Law: Law N° 2022-59 of December 16, 2022, on the protection of Personal Data (only available in French here) (Law as amended) as amended by Law N° 2023-31 of July 4, 2023 (only available in French here) (Law 2023-31)

Regulator: High Authority for the Protection of Personal Data (HAPDP)

Summary: Personal data protection is regulated in Niger by Law No. 2017-28 of May 3, 2017 on the Protection of Personal Data (the Law), as amended and supplemented by Law No. 2019-71 of December 24, 2019, Decree No. 2020-309/PRN/MJ of April 30, 2020, setting the terms of application of the Law, and Order No. 000045 of October 5, 2020, determining the profile and setting the conditions of remuneration of the personal data protection correspondent.

The Law establishes a fundamental basis for personal data protection in Niger by setting out data subject rights of access, to object, and to information, restricting international data transfers, requiring data processing notifications, and detailing obligations for data controllers, such as the appointment of a personal data protection correspondent. Some topics are not covered by the Law, such as data breach notifications.

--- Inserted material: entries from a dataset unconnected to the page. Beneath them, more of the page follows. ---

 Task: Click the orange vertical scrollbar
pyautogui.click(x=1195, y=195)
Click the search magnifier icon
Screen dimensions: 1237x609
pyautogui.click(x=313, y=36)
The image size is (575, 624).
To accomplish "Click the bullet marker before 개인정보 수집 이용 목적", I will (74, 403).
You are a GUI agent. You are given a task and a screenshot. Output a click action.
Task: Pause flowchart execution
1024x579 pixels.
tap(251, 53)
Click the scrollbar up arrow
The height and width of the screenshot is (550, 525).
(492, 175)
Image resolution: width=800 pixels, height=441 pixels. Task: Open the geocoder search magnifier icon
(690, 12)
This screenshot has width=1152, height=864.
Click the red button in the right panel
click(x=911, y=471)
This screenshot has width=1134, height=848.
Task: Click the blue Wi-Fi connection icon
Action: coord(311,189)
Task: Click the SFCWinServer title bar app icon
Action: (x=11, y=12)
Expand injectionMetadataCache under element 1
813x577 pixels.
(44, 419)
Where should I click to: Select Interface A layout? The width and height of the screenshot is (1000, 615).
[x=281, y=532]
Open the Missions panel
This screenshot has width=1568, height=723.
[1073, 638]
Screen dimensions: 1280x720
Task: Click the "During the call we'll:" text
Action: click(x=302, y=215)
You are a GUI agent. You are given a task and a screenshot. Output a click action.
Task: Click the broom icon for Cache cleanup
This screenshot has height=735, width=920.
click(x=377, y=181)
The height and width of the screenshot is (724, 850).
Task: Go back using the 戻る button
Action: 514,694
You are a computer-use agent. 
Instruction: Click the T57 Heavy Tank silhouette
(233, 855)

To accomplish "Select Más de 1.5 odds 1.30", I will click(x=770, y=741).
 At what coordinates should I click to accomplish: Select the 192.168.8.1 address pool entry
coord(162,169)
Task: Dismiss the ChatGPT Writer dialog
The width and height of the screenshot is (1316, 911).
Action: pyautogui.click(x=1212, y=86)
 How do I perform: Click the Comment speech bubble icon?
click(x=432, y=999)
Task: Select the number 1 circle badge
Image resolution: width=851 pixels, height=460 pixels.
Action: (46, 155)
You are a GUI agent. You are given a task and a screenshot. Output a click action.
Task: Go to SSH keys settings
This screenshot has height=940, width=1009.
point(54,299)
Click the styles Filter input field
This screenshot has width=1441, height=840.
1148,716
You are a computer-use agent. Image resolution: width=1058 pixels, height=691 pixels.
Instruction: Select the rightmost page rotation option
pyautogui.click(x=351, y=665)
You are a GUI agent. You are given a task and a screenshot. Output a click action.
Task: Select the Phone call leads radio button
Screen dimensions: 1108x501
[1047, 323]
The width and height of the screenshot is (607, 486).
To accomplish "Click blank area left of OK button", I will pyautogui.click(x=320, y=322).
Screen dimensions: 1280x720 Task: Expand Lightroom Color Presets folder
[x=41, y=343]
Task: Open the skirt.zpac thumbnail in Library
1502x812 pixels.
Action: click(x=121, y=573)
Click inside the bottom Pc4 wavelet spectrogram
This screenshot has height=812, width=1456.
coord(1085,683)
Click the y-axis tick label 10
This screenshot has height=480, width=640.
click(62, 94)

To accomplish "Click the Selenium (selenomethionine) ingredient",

The National Data Protection Authority (HAPDP) has the powers to impose administrative sanctions and monetary penalties, which may be of up to XOF 10 million (approx. $16,231), increasing in case of persistent non-compliance. However, the HAPDP generally opts in favor of an educational approach, which consists of raising awareness among data controllers. Accordingly, the HAPDP has issued various guidelines and forms to aid in compliance with the Law.

In 2022, Niger ratified the Convention on Cyber Security and Personal Data Protection (the Malabo Convention).